In 1975, Perry was appointed by President Gerald Ford to be chairman of the U.S. Equal Employment Opportunity Commission. At the ceremony in which Perry was sworn in, President Ford spoke and made the following comments:

He first came to my attention when I saw his prowess on the gridiron at the University of Michigan. He made it and I didn't. He was really good and played not only exceptionally well at Ann Arbor but very well for the Pittsburgh Steelers. I have known Lowell over a period of time since then. I have always looked at his career, both in Government and with private employment, as an example of what a person can do who has got ability and the desire and the dedication. I think it's, in this instance, Government's gain to have Lowell with us, and Lynn Townsend probably is losing one of his very finest young people in his Chrysler organization.

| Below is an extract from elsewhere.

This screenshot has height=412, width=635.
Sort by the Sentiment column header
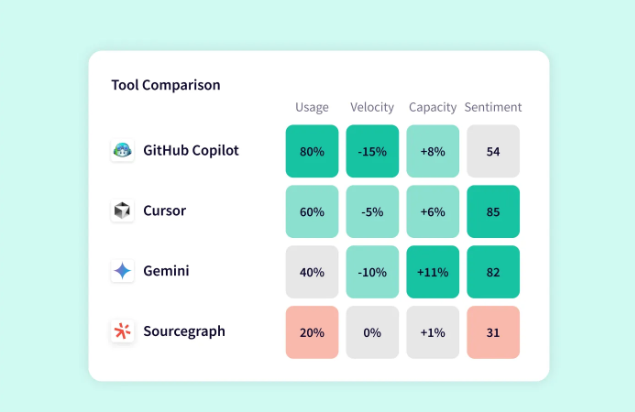pos(494,108)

He served as EEOC commissioner until 1976. Perry resigned from the EEOC after one year and returned to Chrysler.

In 1980 he served on the board of NFL Charities, precursor to the NFL Foundation

Perry returned to government service in 1990 as director of the Michigan Department of Labor, a position he held for six years. In March 1996, Governor John Engler appointed him as the director of the Office of Urban Programs, a position that he held until his retirement in April 1999.

==Family and death==
Perry was married in January 1954 and had a daughter and two sons, one of whom is former New York Knicks basketball executive and former University of Michigan coach Scott Perry.

Perry died of cancer at a hospital in Southfield, Michigan, in January 2001.